My family in my new house consists of mother Catalina, father Hector, sister Maite (aged 6), sister Francisca (aged 17), and grandma (nicknamed Tata). Right now, some of the extended family are also living with us. Chileans are one of the most welcoming nationalities I’ve met, and do try to understand my slightly wrong Spanish when I speak to them. Knowing Italian helps massively in understanding Spanish, however, the older members of families tend to speak incredibly fast in Chilean Spanish, which is difficult even for other family members to decipher. 


As I was told the class wanted to know about football, you’re in luck, because football in Chile is up there on the list of important values in life. The most recent game was Chile v Paraguay, which resulted in a shocking ‘autogol’ (own goal), and Alexis Sanchez taking pretty much every corner in the game. He is practically a god to Chileans. Colo-Colo, the most popular Chilean team, did much better in national games, winning against Universidad De Chile (much to Hector’s joy). Again, football is a family activity, accompanied by ‘Chorrillanas’ (a heavenly dish of chips, topped with fried onions, beef and Chilean sausages, and fried eggs).

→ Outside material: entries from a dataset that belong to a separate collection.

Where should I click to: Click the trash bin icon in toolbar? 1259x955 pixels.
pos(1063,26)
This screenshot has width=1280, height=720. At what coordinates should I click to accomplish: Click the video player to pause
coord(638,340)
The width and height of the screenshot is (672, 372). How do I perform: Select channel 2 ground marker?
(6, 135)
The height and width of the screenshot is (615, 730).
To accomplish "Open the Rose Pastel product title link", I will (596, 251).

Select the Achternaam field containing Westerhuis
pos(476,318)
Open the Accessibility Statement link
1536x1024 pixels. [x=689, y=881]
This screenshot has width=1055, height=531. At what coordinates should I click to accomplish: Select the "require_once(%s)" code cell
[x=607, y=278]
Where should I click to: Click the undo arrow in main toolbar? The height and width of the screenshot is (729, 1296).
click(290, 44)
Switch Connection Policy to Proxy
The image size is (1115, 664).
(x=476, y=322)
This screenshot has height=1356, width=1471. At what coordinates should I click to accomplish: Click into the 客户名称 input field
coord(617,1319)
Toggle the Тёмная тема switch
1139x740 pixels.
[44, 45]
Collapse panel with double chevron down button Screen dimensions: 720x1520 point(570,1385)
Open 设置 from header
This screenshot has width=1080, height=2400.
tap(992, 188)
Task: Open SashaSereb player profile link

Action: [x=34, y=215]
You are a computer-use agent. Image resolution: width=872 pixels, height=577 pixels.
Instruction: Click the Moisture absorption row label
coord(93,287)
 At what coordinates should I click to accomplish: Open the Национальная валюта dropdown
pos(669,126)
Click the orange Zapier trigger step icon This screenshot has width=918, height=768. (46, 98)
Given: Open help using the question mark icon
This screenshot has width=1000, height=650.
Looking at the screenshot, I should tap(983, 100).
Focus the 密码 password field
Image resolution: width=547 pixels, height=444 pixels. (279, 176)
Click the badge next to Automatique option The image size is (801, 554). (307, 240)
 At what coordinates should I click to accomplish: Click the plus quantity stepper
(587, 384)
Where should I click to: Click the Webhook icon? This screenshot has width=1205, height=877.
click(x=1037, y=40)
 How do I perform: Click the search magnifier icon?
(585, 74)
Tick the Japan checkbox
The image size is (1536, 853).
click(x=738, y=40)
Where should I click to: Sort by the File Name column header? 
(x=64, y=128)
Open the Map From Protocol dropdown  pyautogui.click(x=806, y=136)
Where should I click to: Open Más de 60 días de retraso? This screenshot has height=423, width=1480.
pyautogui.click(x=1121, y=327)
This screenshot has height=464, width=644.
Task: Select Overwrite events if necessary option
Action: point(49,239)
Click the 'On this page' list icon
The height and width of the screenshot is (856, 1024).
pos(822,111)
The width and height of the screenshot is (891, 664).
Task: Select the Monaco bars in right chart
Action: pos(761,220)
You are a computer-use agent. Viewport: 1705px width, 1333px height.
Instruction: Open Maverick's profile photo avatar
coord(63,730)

Whatever it may be, it is almost impossible not to get involved with any aspect of family life. You’ll find yourself becoming a massive football fan even if it never interested you, or volunteering to dance in the school celebrations for the 18th of September (Chilean Independence Day). The most important thing is saying yes to anything people ask you to do - you won’t regret it. 

Interesting Facts:

  • Because blood donor centres in Chile are not really a developed sector of health, there is nowhere near enough to give to people in hospitals. For this reason, if you are injured, your family (at least 5 members) have to donate blood for your operation.  
  • Luis Fons (singer in the song Despacito) lived in Chile for a while, and therefore uses the little Chilean words (adding ‘ito’ onto the end): 'poquito a poquito’ 


P.S. If any of the class are interested at some point, Dorien (my volunteering partner) and I have an English club with students of similar ages, who would love to do some penpal style writing to you in Scotland. Let me know!

P.P.S. Dorien and I will make a vlog in the next month for the classes - I will send the link as soon as we’re done.